Please help...Beginner VPN Setup Questions

Discussion in 'Windows Networking' started by Chris C., Jul 30, 2004.

  1. Chris C.

    Chris C. Guest

    Hello,

    I'm a complete beginner when it comes to networking, and I was just
    trying to figure out how to do the following:

    My DSL provider provides us with 4 static IP addresses and we would
    like to share this connection between two separate networks. This
    would mean that I would connect my DSL modem to my router and then
    connect two routers (call them router A and router B) for networks A
    and B respectively (as I would like to keep the two networks separate
    and not have any computers on network A see any computers on network
    B).

    I was thinking about setting up a VPN so that I will be able to grab
    files off our Windows 2003 Server while I'm at home.
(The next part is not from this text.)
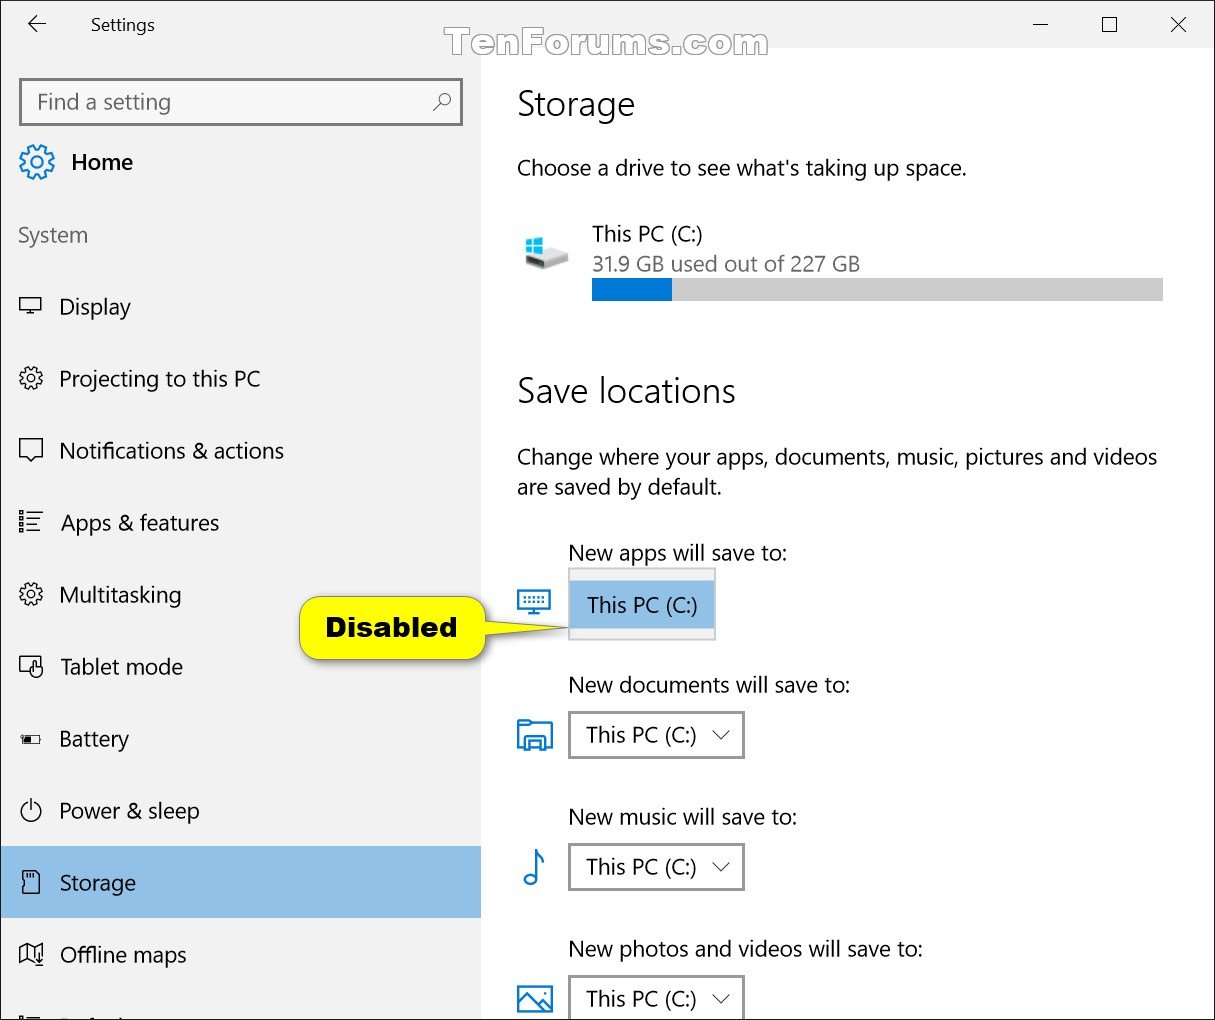This screenshot has width=1215, height=1020.
Task: Select This PC (C:) in the apps list
Action: click(641, 605)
    Can you guys please tell me what is the most simple, painless way to
    get this going?

    I have four static IP addresses, but I'm not sure how I can assign one
    of those IP addresses to go to our Windows 2003 Server (which has a
    private IP of 192.168.1.10), so that a public IP address will direct
    me to my Windows 2003 Server.

    Does having a subnet (routers connected to routers, as described
    above) make any difference as to how I set up the VPN? Is it more
    difficult? If so, can you please tell me how I can set it up?

    I'm really not sure what having four static IP addresses will make as
    opposed to having just one. Can you guys please explain?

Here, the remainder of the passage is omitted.